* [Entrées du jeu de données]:

◆ ◆ ◆ ◆ ◆

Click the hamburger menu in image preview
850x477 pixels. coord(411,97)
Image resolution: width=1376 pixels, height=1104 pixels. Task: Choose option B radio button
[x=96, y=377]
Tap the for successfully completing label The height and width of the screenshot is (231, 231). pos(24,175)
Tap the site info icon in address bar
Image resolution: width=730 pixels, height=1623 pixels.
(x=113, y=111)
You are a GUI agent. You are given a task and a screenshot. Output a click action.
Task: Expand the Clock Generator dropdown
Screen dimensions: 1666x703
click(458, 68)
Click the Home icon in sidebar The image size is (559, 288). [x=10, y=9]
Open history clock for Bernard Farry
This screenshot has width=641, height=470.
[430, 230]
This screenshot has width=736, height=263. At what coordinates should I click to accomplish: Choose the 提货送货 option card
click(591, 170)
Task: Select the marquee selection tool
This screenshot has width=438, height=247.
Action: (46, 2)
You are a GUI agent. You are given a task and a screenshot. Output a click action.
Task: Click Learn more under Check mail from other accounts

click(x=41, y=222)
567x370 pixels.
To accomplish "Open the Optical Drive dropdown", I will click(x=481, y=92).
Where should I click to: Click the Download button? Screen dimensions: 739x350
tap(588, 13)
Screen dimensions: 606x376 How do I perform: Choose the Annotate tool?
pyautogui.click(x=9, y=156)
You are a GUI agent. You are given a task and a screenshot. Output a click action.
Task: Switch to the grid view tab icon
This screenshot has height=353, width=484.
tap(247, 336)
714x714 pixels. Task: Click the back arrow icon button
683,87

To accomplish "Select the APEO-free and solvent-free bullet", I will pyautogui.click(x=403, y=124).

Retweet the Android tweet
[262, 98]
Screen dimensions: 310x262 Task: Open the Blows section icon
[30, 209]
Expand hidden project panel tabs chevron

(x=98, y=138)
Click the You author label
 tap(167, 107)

◆ ◆ ◆ ◆ ◆

* [TRAVAIL À FAIRE]: Filtrez le matériau ci-dessus en recopiant chaque ligne qui contient la chaîne « Expand ».

* [RÉPONSE ATTENDUE]:
Task: Expand the Clock Generator dropdown
Expand hidden project panel tabs chevron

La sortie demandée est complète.